Es imposible no impregnarse de los placeres gastronómicos que nos regala Mayle. Te conecta con una forma de entender la cultura gastronómica seductora y casi única. La pareja, entre sofocón y sofocón a cuenta de la reforma de la casa, toma como afición descubrir pequeños restaurantes en lugares recónditos, donde la calidad de la comida siempre está por encima de la decoración y el confort. A los franceses no les importa hacer kilómetros para alcanzar una de estas metas. Es el caso del Auberge de Loube, cerca de Bonnieu, donde la pareja disfrutó, a solas en el restaurante, de un almuerzo opíparo a cargo del chef Maurice, cuya obsesión no era la de obtener estrellas Michelin y ser aupado a algún olimpo, sino hacer viable su negocio para poder seguir viviendo en el campo con sus caballos.
El menú, de 110 francos de precio (no llegaría a 20 euros), incluía catorce entremeses -corazones de alcachofas, sardinitas fritas en mantequilla, tabouleh perfumado, brandada de bacalao, setas marinadas, chipirones, tapenade, rábanos, mejillones fríos, patés o pimientos- y un plato principal con un corte de cordero cocinado con dientes de ajo, judías tiernas y una galette dorada de patata y cebolla. Queso banon tierno en hojas de parra, sorbete de limón, tarta de chocolate y banoncréme anglaise Champagne de melocotón, vino blanco y un Châteauneuf-du Pape. Para quedarse a vivir. O para adoptar al chef.
Mayle también escribió otros libros sobre la Provenza además de las Lecciones de la buena vida. Aventuras con cuchillo, tenedor y sacacorchos. Sus obras son perfectas para aficionados a la buena mesa, además de manuales de uso sobre poblaciones complicadillas. Y sobre todo una aproximación real al sueño de una vida distinta: "Los calcetines ya solo eran un recuerdo. Mi reloj quedó en el cajón y descubrí que podía saber más o menos la hora por la posición de las sombras en el patio. Me estaba convirtiendo en un vegetal feliz que mantenía contactos esporádicos con la vida real".

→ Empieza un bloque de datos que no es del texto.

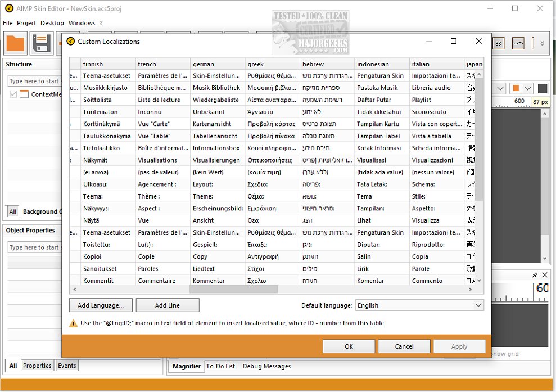Open the File menu
This screenshot has width=556, height=392.
pyautogui.click(x=7, y=23)
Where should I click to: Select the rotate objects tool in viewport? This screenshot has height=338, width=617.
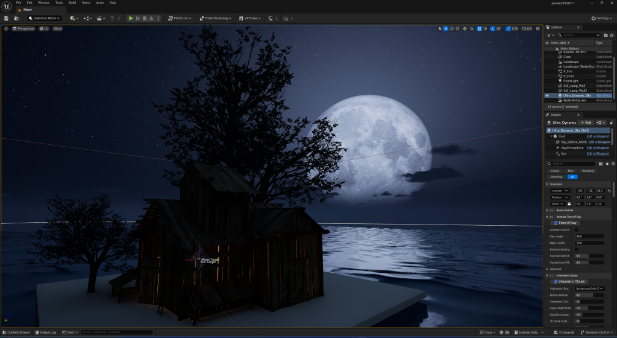(x=452, y=28)
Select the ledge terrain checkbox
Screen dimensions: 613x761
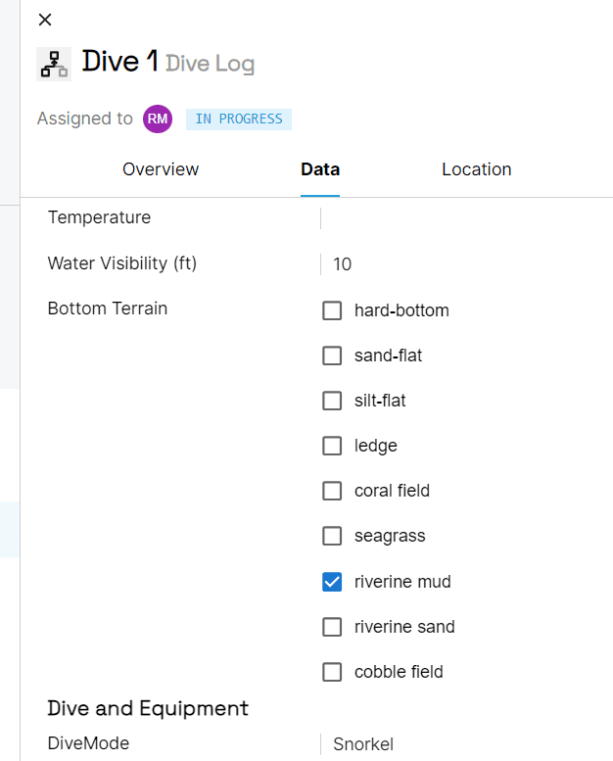pos(332,447)
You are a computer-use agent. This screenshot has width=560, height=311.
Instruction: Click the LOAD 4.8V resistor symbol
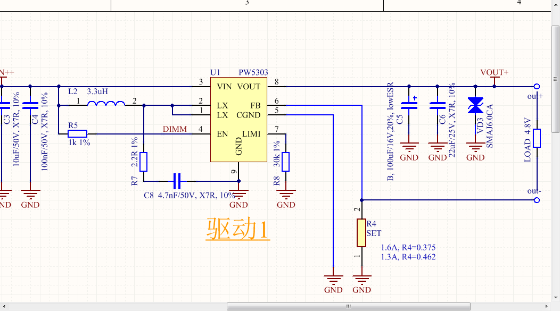pos(537,138)
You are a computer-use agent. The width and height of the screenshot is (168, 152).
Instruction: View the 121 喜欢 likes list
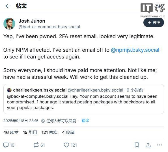pyautogui.click(x=49, y=133)
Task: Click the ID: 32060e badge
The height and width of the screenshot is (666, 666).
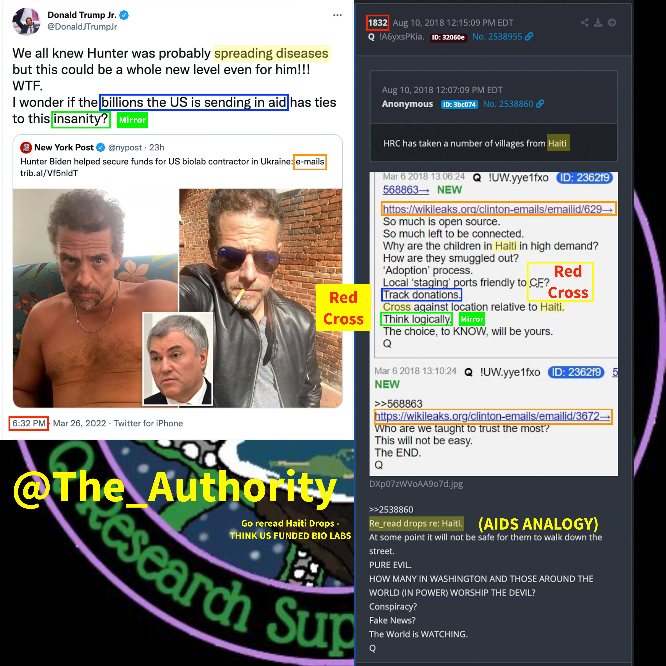Action: coord(448,37)
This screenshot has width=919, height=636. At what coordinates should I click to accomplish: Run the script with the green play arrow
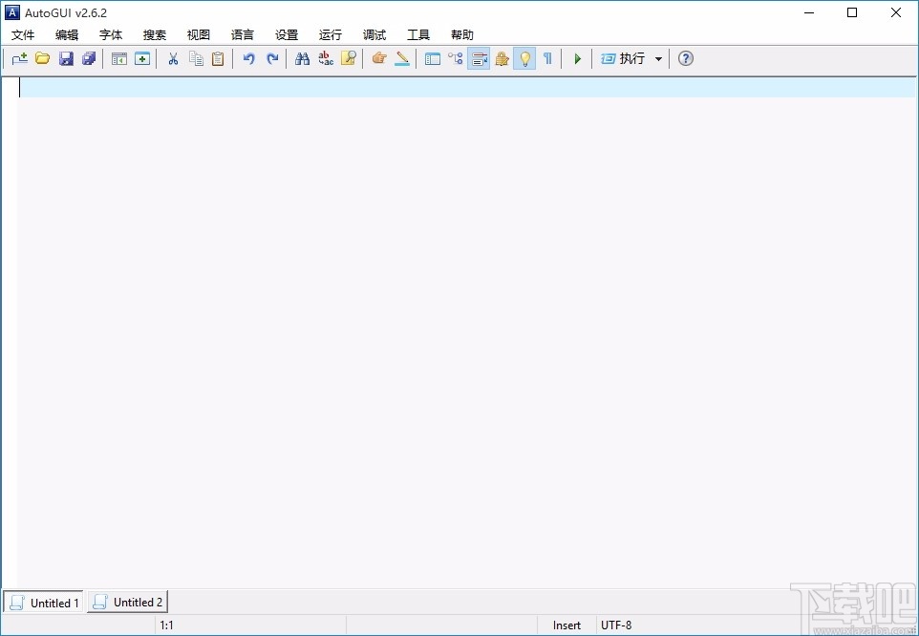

Era junio. Los británicos cumplían medio año en la Provenza y ya habían entendido que en Francia el estómago es la parte más importante del cuerpo, que el pan -baguettes o boules de costra oscura- pueden ser una obra de arte, que los campesinos franceses jamás tiran una azada rota, una guadaña mellada o la transmisión de una Renault de 1949; y, al fin, habían aprendido que las viñas en otoño son un paisaje hiperrealista de hojas bermejas, amarillas y escarlatas inmóviles bajo el sol.